TASK PROMPT: Locate the line containing "Where should I" in the data below. Reproduce it and every following line up to the end, exactly as given.

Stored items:

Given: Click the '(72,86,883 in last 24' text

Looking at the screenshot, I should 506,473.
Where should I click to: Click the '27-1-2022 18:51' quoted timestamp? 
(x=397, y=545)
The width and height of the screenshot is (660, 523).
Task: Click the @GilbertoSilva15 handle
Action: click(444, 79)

ANSWER TO THE EXERCISE:
Where should I click to: Click the '27-1-2022 18:51' quoted timestamp? 
(x=397, y=545)
The width and height of the screenshot is (660, 523).
Task: Click the @GilbertoSilva15 handle
Action: click(444, 79)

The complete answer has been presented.